>> Start DATASET RECORDS

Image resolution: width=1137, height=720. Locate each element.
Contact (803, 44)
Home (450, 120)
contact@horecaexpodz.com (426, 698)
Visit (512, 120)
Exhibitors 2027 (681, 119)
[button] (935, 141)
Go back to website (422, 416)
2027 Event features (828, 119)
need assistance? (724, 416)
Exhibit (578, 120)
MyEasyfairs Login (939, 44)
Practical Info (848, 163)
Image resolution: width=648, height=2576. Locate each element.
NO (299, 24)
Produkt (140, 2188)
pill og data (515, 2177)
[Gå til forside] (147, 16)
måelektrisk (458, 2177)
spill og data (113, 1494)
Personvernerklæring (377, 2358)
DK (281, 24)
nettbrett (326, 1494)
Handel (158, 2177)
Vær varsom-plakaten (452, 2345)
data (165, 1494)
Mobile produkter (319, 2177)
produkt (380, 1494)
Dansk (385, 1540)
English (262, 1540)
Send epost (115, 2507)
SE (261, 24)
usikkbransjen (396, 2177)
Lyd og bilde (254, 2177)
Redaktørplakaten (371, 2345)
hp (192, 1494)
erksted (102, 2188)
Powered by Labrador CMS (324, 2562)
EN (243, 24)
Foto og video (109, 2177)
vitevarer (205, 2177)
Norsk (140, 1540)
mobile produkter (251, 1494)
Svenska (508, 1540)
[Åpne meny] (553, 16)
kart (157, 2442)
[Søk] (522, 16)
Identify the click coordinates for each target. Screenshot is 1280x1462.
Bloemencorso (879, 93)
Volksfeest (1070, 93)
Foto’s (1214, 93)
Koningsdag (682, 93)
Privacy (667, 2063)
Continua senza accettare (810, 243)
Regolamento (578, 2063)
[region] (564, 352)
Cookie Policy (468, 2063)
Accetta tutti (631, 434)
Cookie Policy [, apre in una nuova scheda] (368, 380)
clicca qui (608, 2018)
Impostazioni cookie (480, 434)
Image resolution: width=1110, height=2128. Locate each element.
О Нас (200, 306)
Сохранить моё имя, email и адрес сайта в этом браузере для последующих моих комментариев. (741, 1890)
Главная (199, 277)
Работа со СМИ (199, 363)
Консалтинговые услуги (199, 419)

>> End DATASET RECORDS

WHAT IS NEEDED:
Write out all of the records again, swapping "Locate each element" for "Find each element" and leaving everything else unchanged.

COMPLETE ANSWER:
Image resolution: width=1137, height=720. Find each element.
Contact (803, 44)
Home (450, 120)
contact@horecaexpodz.com (426, 698)
Visit (512, 120)
Exhibitors 2027 (681, 119)
[button] (935, 141)
Go back to website (422, 416)
2027 Event features (828, 119)
need assistance? (724, 416)
Exhibit (578, 120)
MyEasyfairs Login (939, 44)
Practical Info (848, 163)
Image resolution: width=648, height=2576. Find each element.
NO (299, 24)
Produkt (140, 2188)
pill og data (515, 2177)
[Gå til forside] (147, 16)
måelektrisk (458, 2177)
spill og data (113, 1494)
Personvernerklæring (377, 2358)
DK (281, 24)
nettbrett (326, 1494)
Handel (158, 2177)
Vær varsom-plakaten (452, 2345)
data (165, 1494)
Mobile produkter (319, 2177)
produkt (380, 1494)
Dansk (385, 1540)
English (262, 1540)
Send epost (115, 2507)
SE (261, 24)
usikkbransjen (396, 2177)
Lyd og bilde (254, 2177)
Redaktørplakaten (371, 2345)
hp (192, 1494)
erksted (102, 2188)
Powered by Labrador CMS (324, 2562)
EN (243, 24)
Foto og video (109, 2177)
vitevarer (205, 2177)
Norsk (140, 1540)
mobile produkter (251, 1494)
Svenska (508, 1540)
[Åpne meny] (553, 16)
kart (157, 2442)
[Søk] (522, 16)
Identify the click coordinates for each target. Screenshot is 1280x1462.
Bloemencorso (879, 93)
Volksfeest (1070, 93)
Foto’s (1214, 93)
Koningsdag (682, 93)
Privacy (667, 2063)
Continua senza accettare (810, 243)
Regolamento (578, 2063)
[region] (564, 352)
Cookie Policy (468, 2063)
Accetta tutti (631, 434)
Cookie Policy [, apre in una nuova scheda] (368, 380)
clicca qui (608, 2018)
Impostazioni cookie (480, 434)
Image resolution: width=1110, height=2128. Find each element.
О Нас (200, 306)
Сохранить моё имя, email и адрес сайта в этом браузере для последующих моих комментариев. (741, 1890)
Главная (199, 277)
Работа со СМИ (199, 363)
Консалтинговые услуги (199, 419)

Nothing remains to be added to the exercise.